Stages payés: après les profs, les sages-femmes

La ministre de l’Enseignement supérieur Hélène David est très consciente que plusieurs étudiants cognent à sa porte pour que leurs stages soient rémunérés. Elle leur demande toutefois du temps pour faire le point.

En 2017, le gouvernement Couillard a dit oui aux revendications des doctorants en psychologie qui réclamaient un stage payé. Dans le dernier budget, il a dit oui aussi aux étudiants au baccalauréat en enseignement, qui verront leur dernier stage être rémunéré. 

«On a fait deux grands, grands pas, mais là, on est en train de regarder l’ensemble de l’œuvre. Laissez-nous le temps», a réagi la ministre David jeudi. Une analyse générale des conditions de stage des étudiants est en cours au ministère de l’Enseignement supérieur. 

Des membres de l’Association étudiante sages-femmes du Québec se sont déplacées à l’Assemblée nationale pour réclamer que leurs 2350 heures de stage et d’internat du baccalauréat en pratique sage-femme soient payées. Une demande qui se chiffre à 1,6 million $ par année. 
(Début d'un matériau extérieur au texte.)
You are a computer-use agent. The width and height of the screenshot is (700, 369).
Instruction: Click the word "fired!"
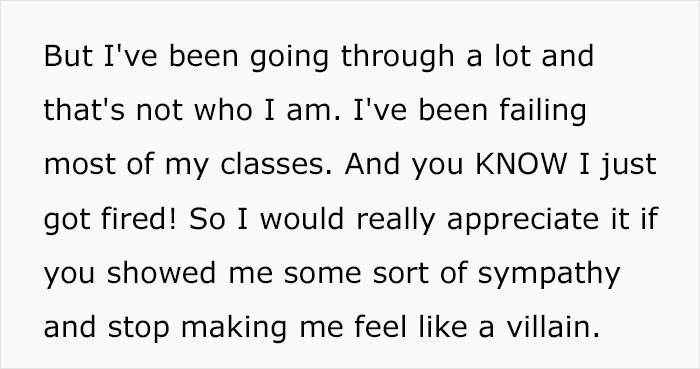(139, 219)
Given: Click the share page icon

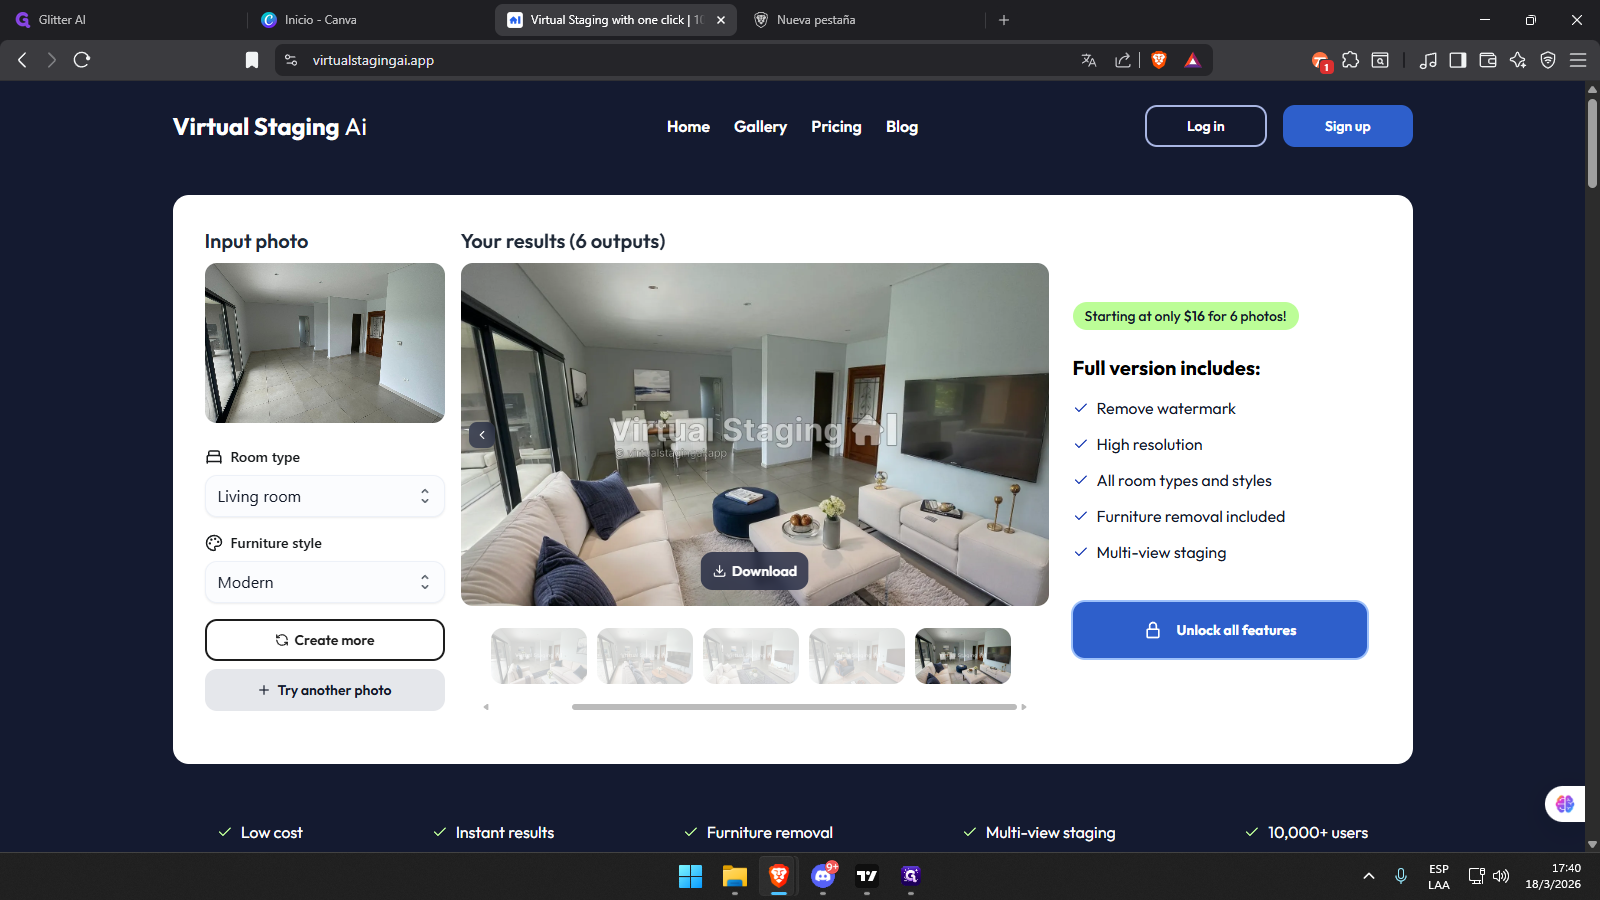Looking at the screenshot, I should [x=1123, y=60].
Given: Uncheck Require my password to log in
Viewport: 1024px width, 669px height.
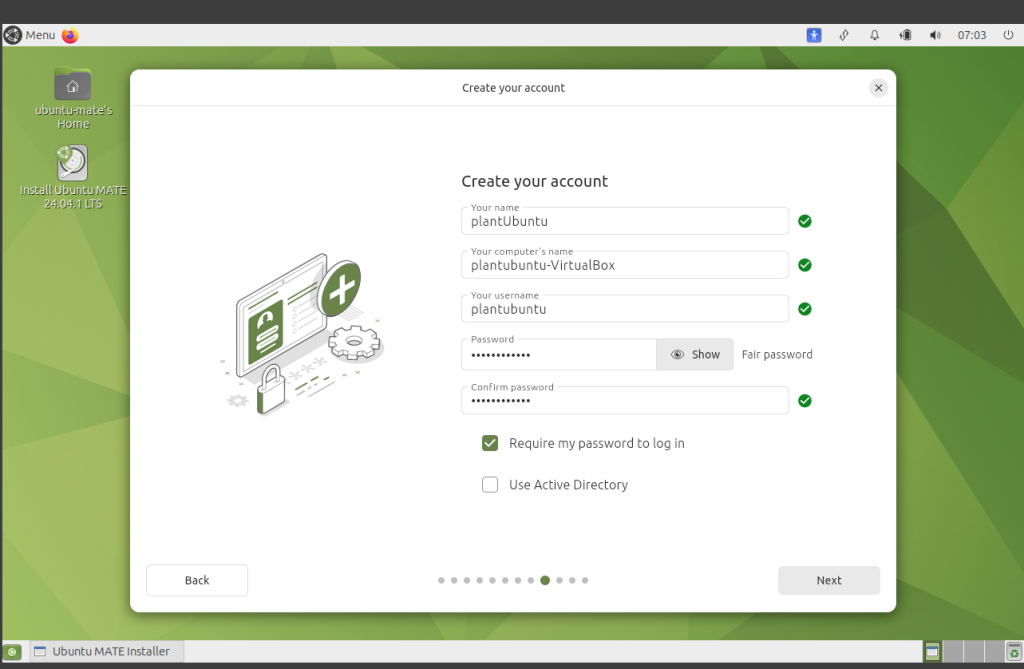Looking at the screenshot, I should pos(490,443).
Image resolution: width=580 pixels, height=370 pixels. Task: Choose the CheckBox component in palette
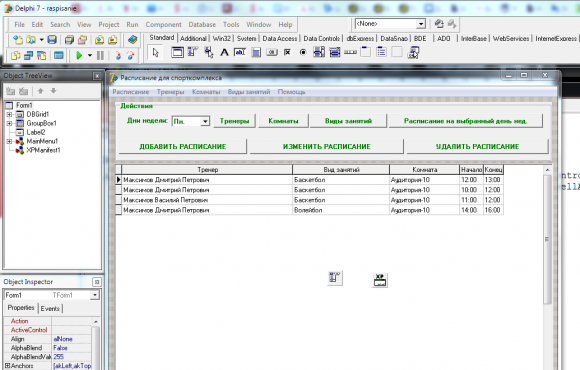tap(287, 53)

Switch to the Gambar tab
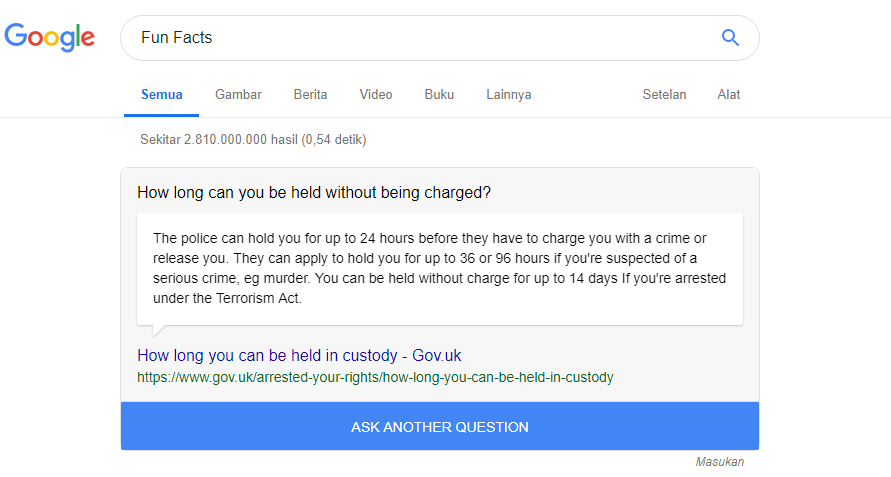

Selon elles, offrir des stages payés permettrait de former davantage de sages-femmes au Québec et de contrer la pénurie actuelle. Plusieurs étudiantes s’endettent grandement lors de leurs stages, car elles doivent effectuer un suivi à la maison des familles qu’elles accompagnent et payer pour les dépenses encourues. 

«Cheap labor»

Le député solidaire Gabriel Nadeau-Dubois, qui accompagnait les étudiantes jeudi, souhaite que tous les stages au Québec soient encadrés légalement et rémunérés. «Il y a beaucoup trop de jeunes Québécois, de jeunes Québécoises qui travaillent sans être payés, c’est une forme de cheap labor moderne qui, pour nous, est inacceptable.»